- [Exercise prompt] What is the number of lines in the following data that contain "computer"? Answer with the number alone.
--- Task inputs Enclosed Below ---
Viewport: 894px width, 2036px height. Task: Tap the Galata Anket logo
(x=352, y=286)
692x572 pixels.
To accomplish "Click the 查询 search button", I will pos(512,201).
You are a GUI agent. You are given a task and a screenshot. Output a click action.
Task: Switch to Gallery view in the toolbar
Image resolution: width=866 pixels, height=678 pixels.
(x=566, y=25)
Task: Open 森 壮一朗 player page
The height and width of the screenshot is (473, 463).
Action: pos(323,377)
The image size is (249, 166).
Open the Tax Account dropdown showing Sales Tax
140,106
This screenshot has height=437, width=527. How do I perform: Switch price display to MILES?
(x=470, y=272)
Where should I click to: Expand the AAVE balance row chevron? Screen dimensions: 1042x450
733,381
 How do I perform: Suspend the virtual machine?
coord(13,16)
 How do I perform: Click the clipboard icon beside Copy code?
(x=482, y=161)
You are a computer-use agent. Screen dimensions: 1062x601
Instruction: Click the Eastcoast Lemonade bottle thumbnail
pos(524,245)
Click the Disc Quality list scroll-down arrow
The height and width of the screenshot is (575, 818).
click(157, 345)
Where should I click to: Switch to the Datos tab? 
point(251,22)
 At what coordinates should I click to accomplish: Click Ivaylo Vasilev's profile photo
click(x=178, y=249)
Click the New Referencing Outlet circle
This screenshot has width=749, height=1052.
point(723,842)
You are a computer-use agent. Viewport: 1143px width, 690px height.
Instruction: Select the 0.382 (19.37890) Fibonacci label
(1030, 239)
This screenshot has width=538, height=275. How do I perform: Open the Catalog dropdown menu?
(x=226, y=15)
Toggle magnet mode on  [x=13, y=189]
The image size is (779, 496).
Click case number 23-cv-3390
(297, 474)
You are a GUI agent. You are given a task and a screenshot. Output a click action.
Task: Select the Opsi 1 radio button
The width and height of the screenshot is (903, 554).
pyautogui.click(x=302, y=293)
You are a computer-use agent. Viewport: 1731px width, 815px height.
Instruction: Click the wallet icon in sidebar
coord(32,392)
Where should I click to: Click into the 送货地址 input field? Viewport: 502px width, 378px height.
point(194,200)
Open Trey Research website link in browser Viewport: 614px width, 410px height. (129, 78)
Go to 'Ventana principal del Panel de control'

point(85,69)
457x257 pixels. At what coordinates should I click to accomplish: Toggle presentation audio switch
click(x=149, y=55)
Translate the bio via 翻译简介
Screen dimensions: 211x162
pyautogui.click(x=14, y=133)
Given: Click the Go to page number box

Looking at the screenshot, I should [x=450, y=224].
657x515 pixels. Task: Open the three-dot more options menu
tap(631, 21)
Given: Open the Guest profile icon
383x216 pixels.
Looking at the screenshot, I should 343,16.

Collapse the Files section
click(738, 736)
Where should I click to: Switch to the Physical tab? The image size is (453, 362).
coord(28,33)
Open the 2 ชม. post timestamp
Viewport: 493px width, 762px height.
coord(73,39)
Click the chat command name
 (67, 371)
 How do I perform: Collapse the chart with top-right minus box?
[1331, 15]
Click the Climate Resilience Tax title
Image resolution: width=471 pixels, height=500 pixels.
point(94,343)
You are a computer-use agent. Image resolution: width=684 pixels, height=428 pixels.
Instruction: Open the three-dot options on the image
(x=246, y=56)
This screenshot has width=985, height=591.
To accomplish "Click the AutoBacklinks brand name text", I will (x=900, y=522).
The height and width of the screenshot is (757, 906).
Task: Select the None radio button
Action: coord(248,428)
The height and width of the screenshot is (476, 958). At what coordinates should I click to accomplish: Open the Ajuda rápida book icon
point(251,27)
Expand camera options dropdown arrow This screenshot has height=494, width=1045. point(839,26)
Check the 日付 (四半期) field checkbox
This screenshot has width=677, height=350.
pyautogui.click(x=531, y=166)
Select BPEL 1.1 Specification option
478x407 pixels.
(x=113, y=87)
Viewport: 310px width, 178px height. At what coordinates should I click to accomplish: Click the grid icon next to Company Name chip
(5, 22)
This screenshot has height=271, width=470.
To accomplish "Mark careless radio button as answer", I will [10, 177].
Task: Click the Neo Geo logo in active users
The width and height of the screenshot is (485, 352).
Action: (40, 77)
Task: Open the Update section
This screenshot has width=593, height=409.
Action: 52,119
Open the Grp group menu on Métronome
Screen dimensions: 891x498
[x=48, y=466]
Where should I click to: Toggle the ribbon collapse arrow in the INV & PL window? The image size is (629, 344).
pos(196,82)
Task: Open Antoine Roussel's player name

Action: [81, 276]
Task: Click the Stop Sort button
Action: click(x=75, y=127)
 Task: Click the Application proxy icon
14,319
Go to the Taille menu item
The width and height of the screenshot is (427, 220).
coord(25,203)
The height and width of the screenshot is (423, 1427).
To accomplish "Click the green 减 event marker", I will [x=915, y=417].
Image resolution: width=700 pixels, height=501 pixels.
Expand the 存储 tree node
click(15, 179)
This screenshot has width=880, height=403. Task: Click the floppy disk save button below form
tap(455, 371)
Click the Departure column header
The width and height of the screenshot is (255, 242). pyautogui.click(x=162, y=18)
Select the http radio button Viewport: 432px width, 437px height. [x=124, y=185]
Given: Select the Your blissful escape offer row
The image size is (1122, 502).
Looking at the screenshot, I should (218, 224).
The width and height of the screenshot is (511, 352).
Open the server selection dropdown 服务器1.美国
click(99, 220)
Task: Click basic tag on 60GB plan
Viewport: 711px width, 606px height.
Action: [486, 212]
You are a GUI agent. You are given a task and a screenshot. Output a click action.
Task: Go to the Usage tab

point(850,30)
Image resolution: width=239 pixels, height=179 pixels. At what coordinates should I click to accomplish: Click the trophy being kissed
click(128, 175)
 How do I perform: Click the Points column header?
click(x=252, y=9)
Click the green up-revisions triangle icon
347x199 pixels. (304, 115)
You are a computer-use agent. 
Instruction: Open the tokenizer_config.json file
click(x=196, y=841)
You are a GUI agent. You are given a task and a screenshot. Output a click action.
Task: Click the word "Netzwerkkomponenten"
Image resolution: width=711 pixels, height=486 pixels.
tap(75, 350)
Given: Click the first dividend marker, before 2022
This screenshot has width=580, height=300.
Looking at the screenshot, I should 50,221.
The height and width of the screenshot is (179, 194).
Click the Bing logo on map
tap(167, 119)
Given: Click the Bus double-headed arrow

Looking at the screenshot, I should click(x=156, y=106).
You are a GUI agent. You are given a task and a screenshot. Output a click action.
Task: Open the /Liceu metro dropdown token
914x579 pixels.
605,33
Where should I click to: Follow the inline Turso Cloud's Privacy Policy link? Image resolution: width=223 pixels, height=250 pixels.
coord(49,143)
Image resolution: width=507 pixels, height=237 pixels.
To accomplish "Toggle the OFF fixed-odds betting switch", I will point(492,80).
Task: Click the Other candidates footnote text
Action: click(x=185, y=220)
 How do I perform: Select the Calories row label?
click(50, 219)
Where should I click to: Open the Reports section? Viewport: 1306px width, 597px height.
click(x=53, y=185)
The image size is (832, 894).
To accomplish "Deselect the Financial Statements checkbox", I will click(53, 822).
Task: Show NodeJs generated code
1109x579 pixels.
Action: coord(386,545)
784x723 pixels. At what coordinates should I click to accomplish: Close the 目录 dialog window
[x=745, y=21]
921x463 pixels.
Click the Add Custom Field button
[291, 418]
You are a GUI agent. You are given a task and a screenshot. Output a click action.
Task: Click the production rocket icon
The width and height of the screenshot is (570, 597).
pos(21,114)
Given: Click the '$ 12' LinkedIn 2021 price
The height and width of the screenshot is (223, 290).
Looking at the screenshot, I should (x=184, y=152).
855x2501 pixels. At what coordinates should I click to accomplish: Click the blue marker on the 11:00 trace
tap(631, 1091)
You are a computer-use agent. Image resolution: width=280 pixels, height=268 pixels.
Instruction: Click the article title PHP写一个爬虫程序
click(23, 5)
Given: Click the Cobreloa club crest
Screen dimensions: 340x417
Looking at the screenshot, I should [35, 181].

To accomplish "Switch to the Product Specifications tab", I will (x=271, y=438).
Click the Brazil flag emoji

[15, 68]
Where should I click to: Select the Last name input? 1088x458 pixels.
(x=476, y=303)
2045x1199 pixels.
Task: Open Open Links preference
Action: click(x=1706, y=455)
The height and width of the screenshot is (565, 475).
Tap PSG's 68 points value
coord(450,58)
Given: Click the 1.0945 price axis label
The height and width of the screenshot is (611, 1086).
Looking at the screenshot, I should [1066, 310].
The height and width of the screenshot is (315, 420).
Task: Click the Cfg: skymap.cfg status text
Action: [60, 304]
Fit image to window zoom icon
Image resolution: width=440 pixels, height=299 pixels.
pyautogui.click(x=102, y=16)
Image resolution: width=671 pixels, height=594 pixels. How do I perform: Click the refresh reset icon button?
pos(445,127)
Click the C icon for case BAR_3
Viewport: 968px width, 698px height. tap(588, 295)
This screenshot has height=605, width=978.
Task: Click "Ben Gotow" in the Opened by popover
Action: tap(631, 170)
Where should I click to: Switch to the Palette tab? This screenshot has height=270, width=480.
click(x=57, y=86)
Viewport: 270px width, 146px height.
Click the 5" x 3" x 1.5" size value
--- End of Enclosed Task inputs ---
- [Worked solution] 6